Can you tell Cung Le to fight sometime in the next 3 years?  
Ashame that champ hasn't fought in 2 years and you have to have a intermin title.


----------



## shaolinmonkmark (Aug 27, 2009)

AceHBK said:


> Can you tell Cung Le to fight sometime in the next 3 years?
> Ashame that champ hasn't fought in 2 years and you have to have a intermin title.


 

im in sandiego, he is i believe in northern california, and, i believe he wants out of strike force and into either M1, or, UFC.
I agree though, where is that guy???


----------



## Brian King (Nov 7, 2009)

Fedor Vs Brett tomorrow 7pm CBS. (Free viewing)

Fedor Vs Brett fight camp 360
http://www.youtube.com/watch?v=mFoOSqVUv-g


Check your local listings

Regards
Brian King


----------



## Brian R. VanCise (Nov 7, 2009)

This starts in just under 8 minutes!  Enjoy it for free on CBS!


----------



## FierySquidFace (Nov 7, 2009)

I got $ on my boy Fedor.


----------



## Brian King (Nov 7, 2009)

Won't start our here for another two hours, should be worth the wait.

Brian


----------



## FierySquidFace (Nov 8, 2009)

Fedor won again tonight.

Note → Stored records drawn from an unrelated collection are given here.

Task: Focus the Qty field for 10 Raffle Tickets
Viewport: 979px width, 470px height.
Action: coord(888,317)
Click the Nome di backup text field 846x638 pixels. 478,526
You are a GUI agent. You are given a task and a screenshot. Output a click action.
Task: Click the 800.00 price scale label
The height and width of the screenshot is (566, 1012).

And I'm $10 richer! I rule! lol


----------



## Brian R. VanCise (Nov 8, 2009)

Really it was a very good card.  With some excellent fights beneath the main one.  As for Fedor's fight, well that was interesting as he looked very vulnerable to Rogers size and strength.  Having his nose broken early on gave Rogers some momentum but as always Fedor caught him very effectively at the end.


----------



## Andrew Green (Nov 8, 2009)

For anyone that missed it:

[yt]WgazEJRpdFw[/yt]



Brian R. VanCise said:


> Really it was a very good card.  With some excellent fights beneath the main one.  As for Fedor's fight, well that was interesting as he looked very vulnerable to Rogers size and strength.  Having his nose broken early on gave Rogers some momentum but as always Fedor caught him very effectively at the end.



Didn't even seem to phase him.  Rumour is it was cut before the fight in training, and just got reopened.


----------



## teekin (Nov 8, 2009)

Thanks Andrew. I have no TV right now.


----------